- Texto proporcionado:
------------------------------------
En el mismo año que se publicaba el informe de Global Trends, Thomas Clive escribía “Understanding Latin American politics: six factors to consider”. Allí señala factores políticos en clave histórica cuya vigencia permanece aun hoy. En primer lugar, la tradición feudal, de la mano del caudillo y de las familias políticas, recorre las páginas de los libros de historia pero también de cualquier diario o periódico latinoamericano en estos tiempos. Abundan ejemplos desde Argentina a México. Segundo, la ausencia de una cultura política común. La frase que define la democracia como el “only game in town” no ha sido posible ni es posible aún hoy.  El autor sugiere también que la plétora de ideologías políticas y la falta de un consenso político son problemas que permanecen sin resolver, agregando lo que denomina la montaña rusa del desarrollo. El último punto planteado por Clive es el que refiere a instituciones políticas inestables y subdesarrolladas y el rol de la personalidad política. Esto se relaciona con todos los puntos nombrados anteriormente: la debilidad institucional termina facilitando el personalismo en la región. La dependencia latinoamericana de líderes carismáticos parece ser la nota típica de nuestras sociedades en gran parte del subcontinente. Los presidentes electos tienen la costumbre de desconocer los límites que las constituciones les imponen y olvidar la importancia de los controles institucionales, interpretando los mismos como una molestia innecesaria. Un gris entre democracia delegativa y otras formas disminuidas de democracia, que se aproximan paulatinamente -y peligrosamente- a regímenes híbridos.  Latinobarómetro señalaba que “el lento declive de la democracia es invisible, como la diabetes, podemos constatar la existencia del problema, pero salvo excepciones los países no acusan síntomas que llamen a la alarma de los actores políticos y sociales. La indiferencia ante el tipo de régimen aumenta a 25% de un 23% en 2016. Uno de cada cuatro latinoamericanos es indiferente al tipo de régimen. El desencanto con la política está teniendo consecuencias para la democracia.”
------------------------------------
- Extracto de datos:
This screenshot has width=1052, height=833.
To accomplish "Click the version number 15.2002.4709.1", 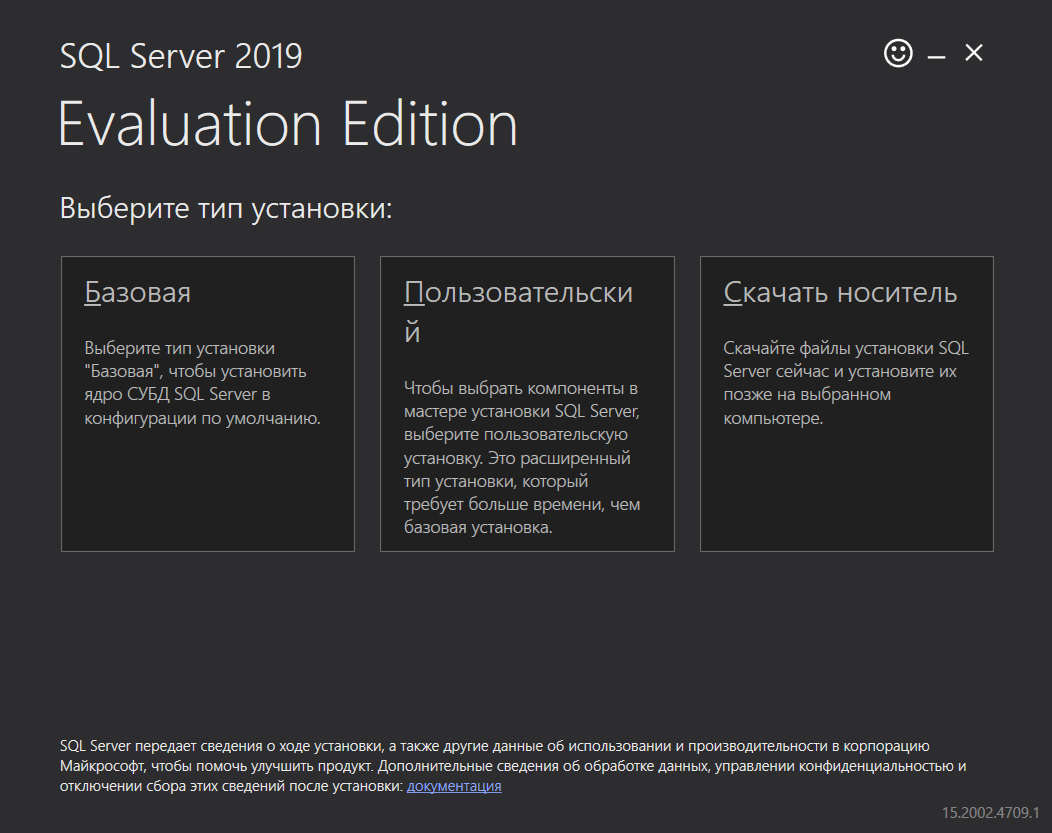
------------------------------------
- Sus tareas:
A - Según el texto sobre la política latinoamericana, ¿con qué enfermedad compara Latinobarómetro el lento declive de la democracia?
B - Prosiga el texto sobre la política latinoamericana a partir de su última oración.

- Clave de respuestas:
A - Con la diabetes.

B -
Respecto al otro rasgo de nuestra heterogeneidad, está dado por la relación con las grandes potencias. Como señalaba la BBC el año pasado, a pesar de los esfuerzos realizados por el gobierno estadounidense por impedir el avance de rusos y chinos en la región, es imposible negar la consolidación de la presencia de estas naciones en los países sudamericanos. En particular, es evidente el incremento de empresas chinas en la región, demostrando un avance importante en materia económica. Así lo señalaba el informe de Global Trends ya en el 2005: “la tendencia hacia la globalización continuará en los próximos quince años, pero el centro de gravedad de la economía mundial girará hacia los países asiáticos”. El posicionamiento externo de la región también se divide entre aquellos que propician una relación madura con los Estados Unidos y aquellos que persisten en culparlos de todos sus males. Los Estados Unidos como enemigo externo sigue teniendo eco en la retórica latinoamericana.

Llegamos, finalmente, a un 2019 más incierto que aquellas predicciones. Más incierta, insegura y más violenta, América Latina vuelve a confiar en líderes carismáticos que, detrás de falsas promesas, abandonan paulatinamente el camino democrático.